Page 19 of The Line of Polity


  ‘What can be done with it this close?’

  ‘Many things. We can electrocute it, slice it with particle beams or laser, even detonate a thermo nuke between it and the ship.’

  ‘And that won’t harm the ship?’

  Tomalon came back from his sensor to give Cormac a pitying look. ‘The hull of this ship is half a metre of Thadium s-con ceramal. There are few energy weapons that can touch it, and it can take a surface blast of up to forty megatons.’

  Cormac wondered if the people inside could. He also knew of one energy weapon that could touch this ship’s hull, and wondered how Tomalon would react to being told that the Occam Razor could be destroyed by sunlight. Glancing at the Captain, it also occurred to him that the man looked very much like a creature of myth that could also be destroyed by sunlight, but reckoned Tomalon would not appreciate the humour, and so Cormac continued to watch the show.

  There was no feeling of impact as the Dragon sphere took hold where it could and drew itself against the ship. The view of Dragon that Cormac now watched – from one of the grabships as it released – reminded him of a child hugging the legs of a parent. Soon all the grab-ships had returned to their hold.

  ‘Going under now,’ said Tomalon.

  They went.

  8

  The gabbleduck was his favourite toy. Once initiated, it just would not stop until it had found all of the toy Brothers he had concealed in the area, then chomped them down, and burped after every one.
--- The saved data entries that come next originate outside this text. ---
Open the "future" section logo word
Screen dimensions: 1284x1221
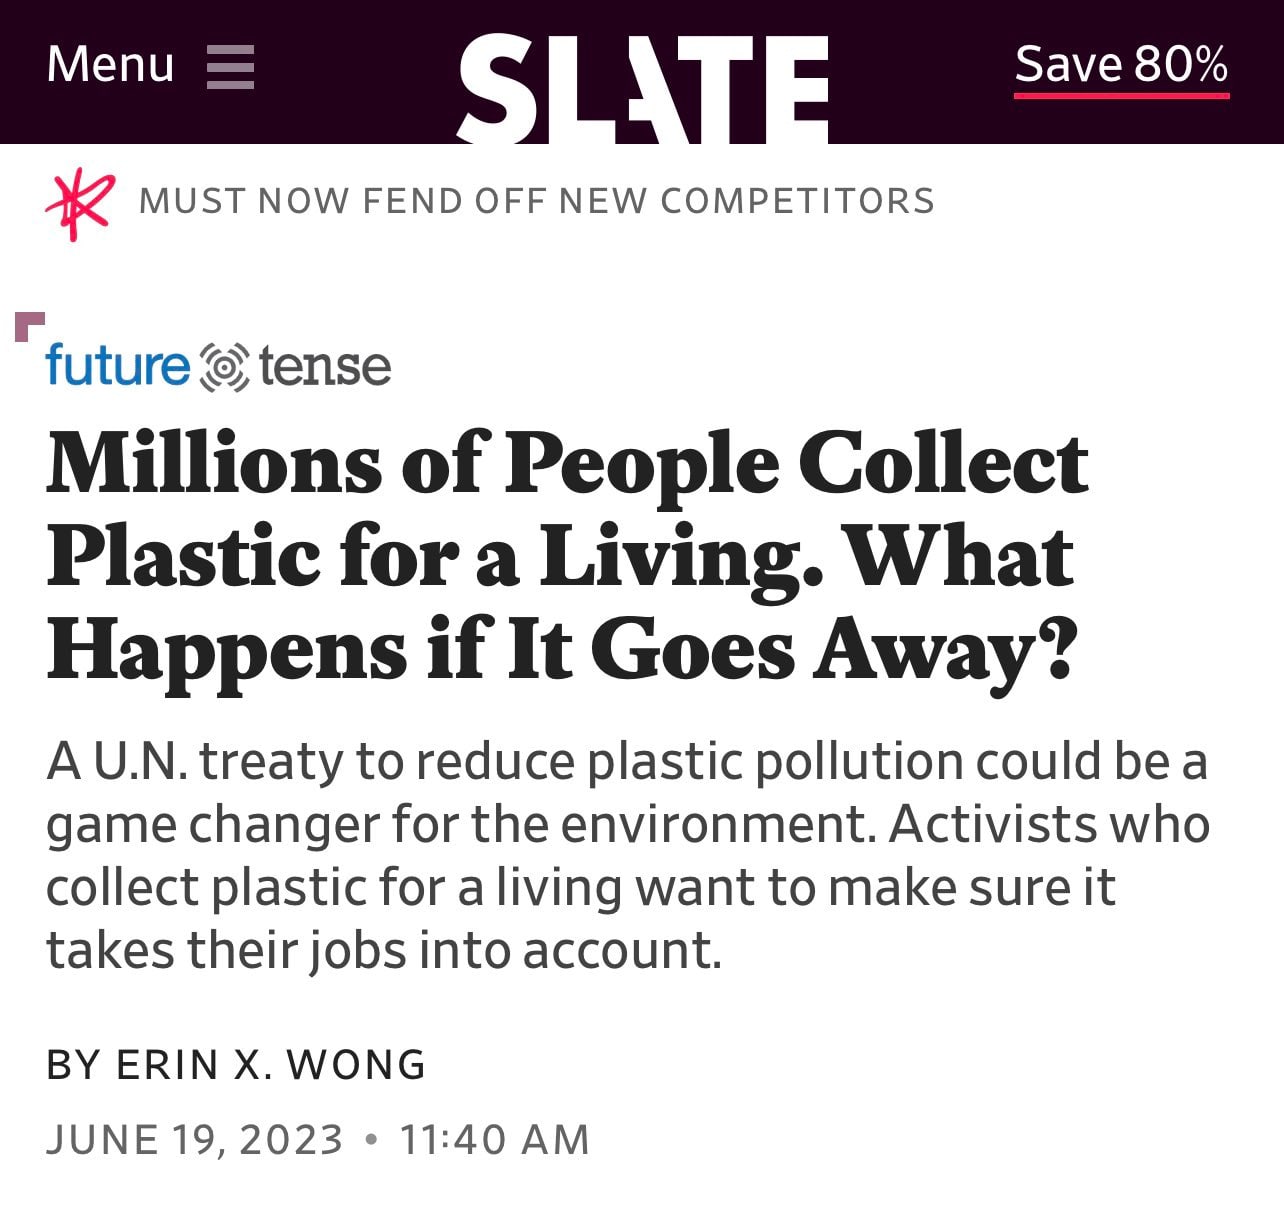coord(118,365)
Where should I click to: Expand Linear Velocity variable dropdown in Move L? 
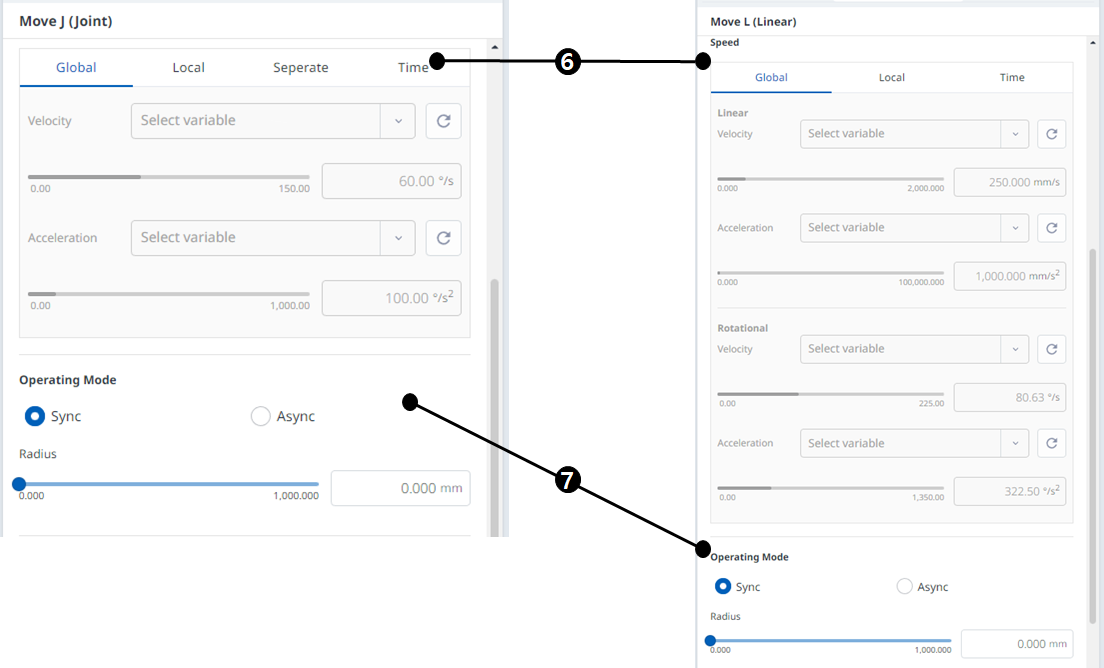1014,134
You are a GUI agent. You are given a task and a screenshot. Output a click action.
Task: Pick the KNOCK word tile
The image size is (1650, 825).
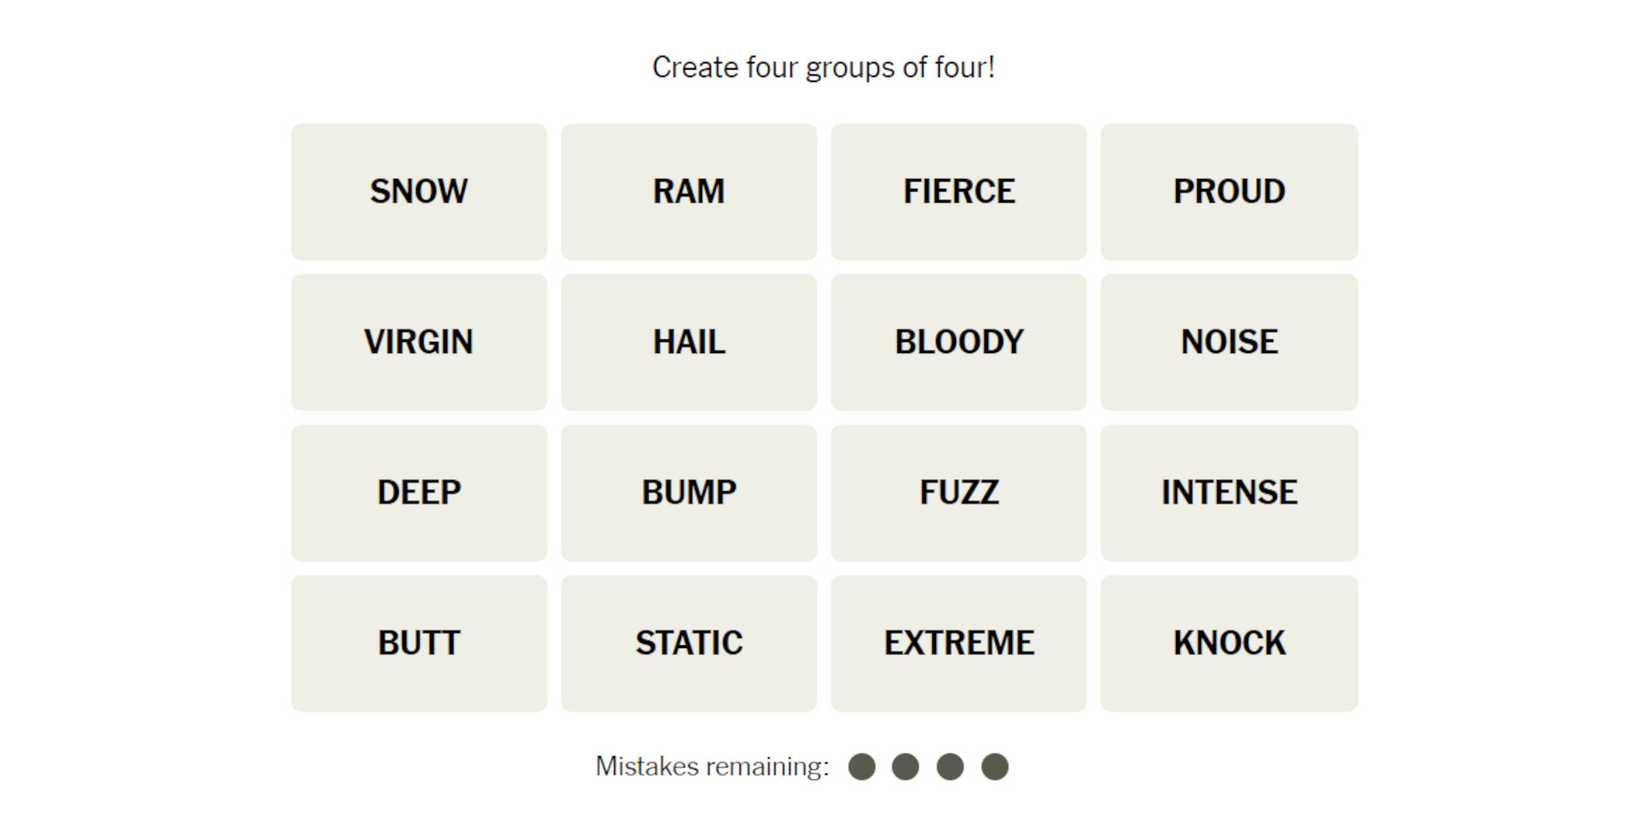(x=1229, y=643)
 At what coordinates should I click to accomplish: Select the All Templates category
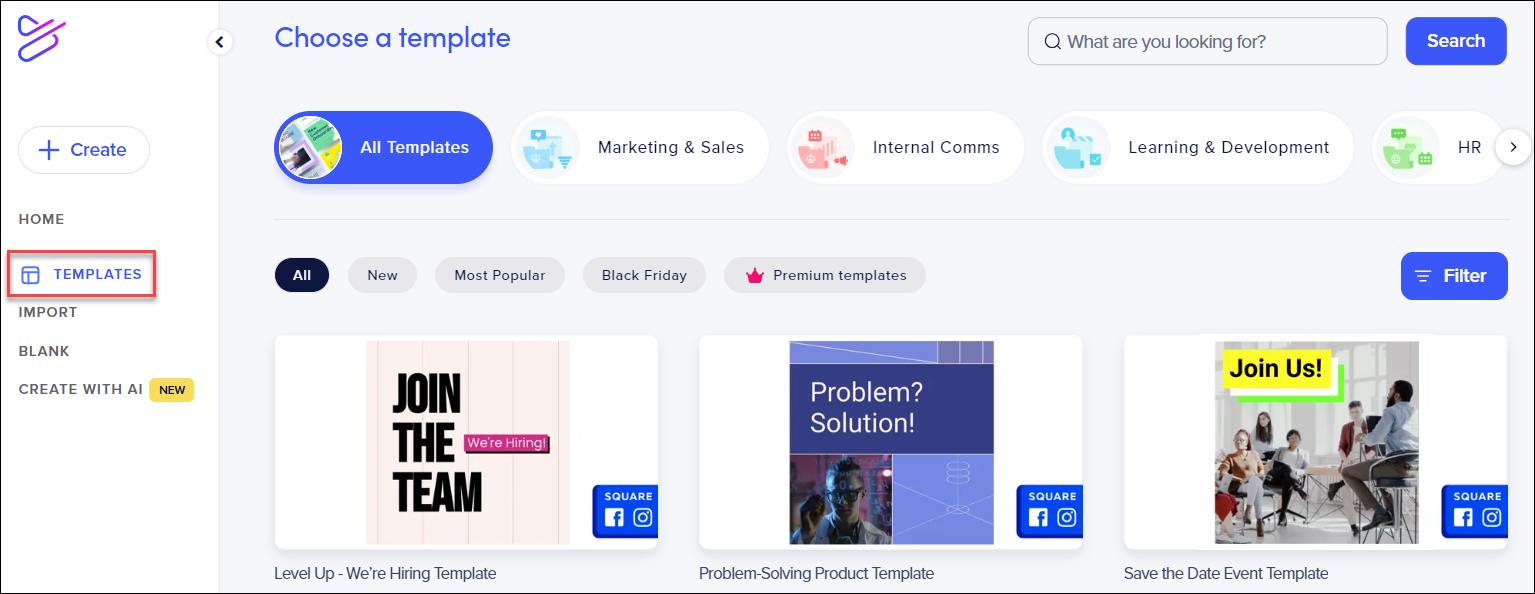click(x=384, y=147)
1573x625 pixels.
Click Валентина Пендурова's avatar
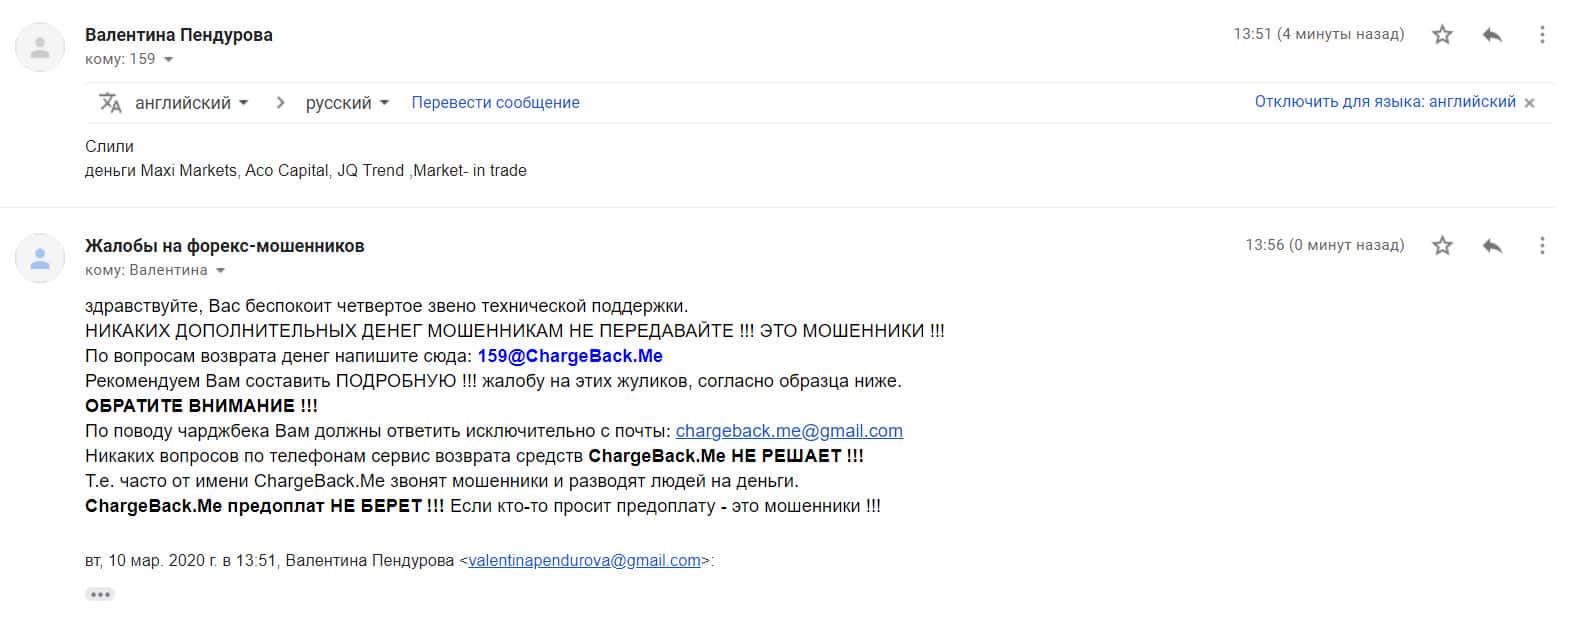coord(40,46)
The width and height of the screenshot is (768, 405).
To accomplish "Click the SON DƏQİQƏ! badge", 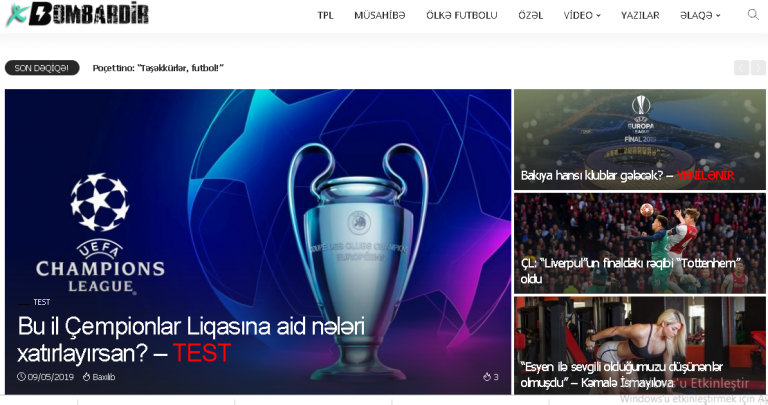I will coord(42,68).
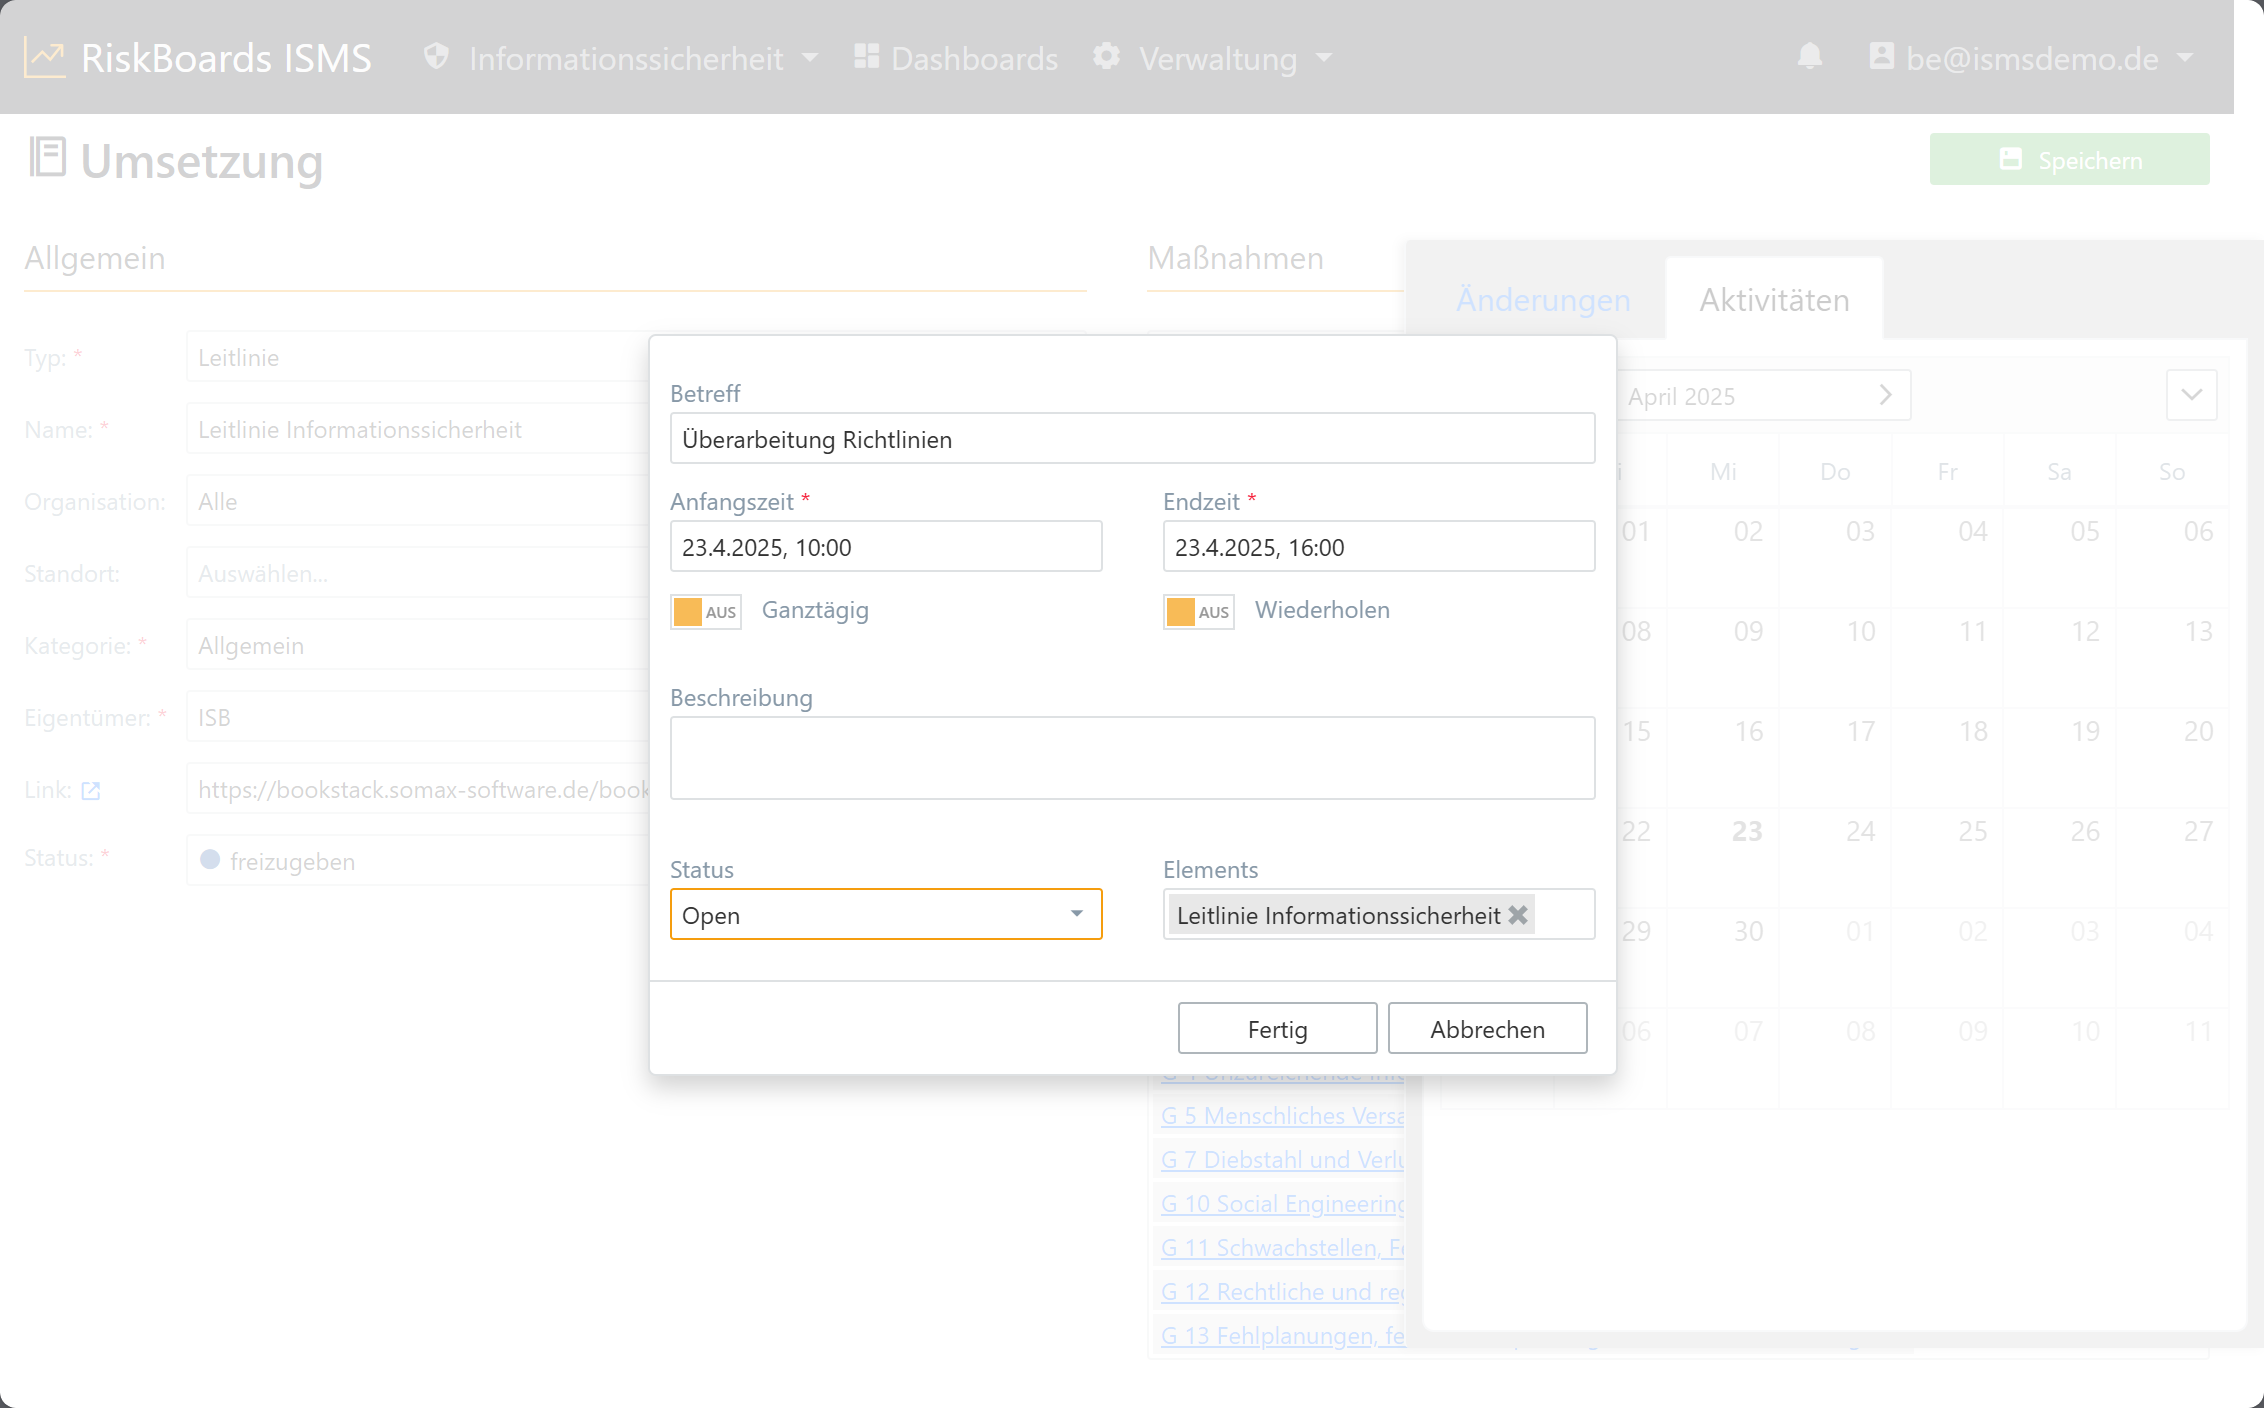Screen dimensions: 2264x1408
Task: Switch to the Änderungen tab
Action: click(1543, 300)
It made him giggle every time when it did that and, even though she tried to conceal it, he knew his mother was amused as well.

  ‘Let’s get back to it,’ she said to him, turning away from the instrumentation that had absorbed her attention for some time now. ‘Where was I?’

  ‘Babbleguck come home,’ the boy said without turning from his toy, which had just found a Brother shoved under the edge of the carpet but was having difficulty in pulling the man out by his feet – the victim seemed to have got a grip on the underlay.

  ‘Gabbleduck,’ the woman corrected, then frowned when she saw her son grin.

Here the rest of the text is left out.